Due diligence for Dutch unit sale to be over by December end: Tata Steel


The company’s footprint will be limited to a 3 million tonne plant in Port Talbort in the UK and some other businesses there.

Tata Steel is expecting that the due diligence for the sale of Netherlands business will be complete by the end of December. The company had said late last week that it was in discussions with Swedish steelmaker SSAB AB for the sale of the Netherlands business, including Ijmuiden steelworks.

Once the diligence is complete, the company will begin conversations on finalising the commercials and the negotiations on the documentation. Assuming everything goes as per plan, the deal will reach a binding stage soon after December, the company management said in a teleconference with the media on Tuesday.

In addition, the process to separate Tata Steel Netherlands and Tata Steel UK business has also been initiated. The company said that this is being done because Tata Steel will pursue separate strategic paths for the Netherlands and UK business in the future.

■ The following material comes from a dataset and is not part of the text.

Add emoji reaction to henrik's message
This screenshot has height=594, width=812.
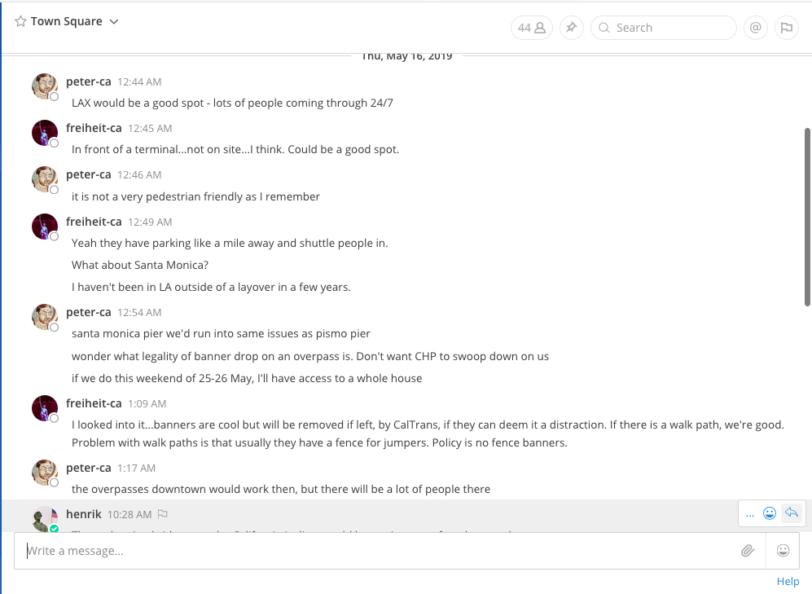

TV Narendran, CEO and managing director, told reporters that post the sale of Netherlands business, the aim was to make the UK business self sustaining, without help from the parent in India. “Strategy in UK is to make it self sustaining and we are close to that. The mandate to management is to run it without depending on India for support and we believe we can do that,” Narendran said.

With the restructuring of European operations, the company would look at ways to optimise costs and run a smaller footprint more cost efficiently. The company’s footprint will be limited to a 3 million tonne plant in Port Talbort in the UK and some other businesses there. He added that Tata Steel Europe operations have been on cash neutral to cash positive in the last two quarters and have not got any support from India. “Lot of hard work has been done in UK business and it is not what it used to be,” he said.

The company has also been in discussions with the UK government for support, which Narendran said was needed to create a long term sustainable business in the UK. “The conversations that we are having with the government is to look at what can be done to make this business sustainable in the long term, take out costs, add value. This is not growth capex, we are not looking to grow the business, but there are investments that can be made which can make the operations greener, more cost effective and add more value to the product mix,” he said.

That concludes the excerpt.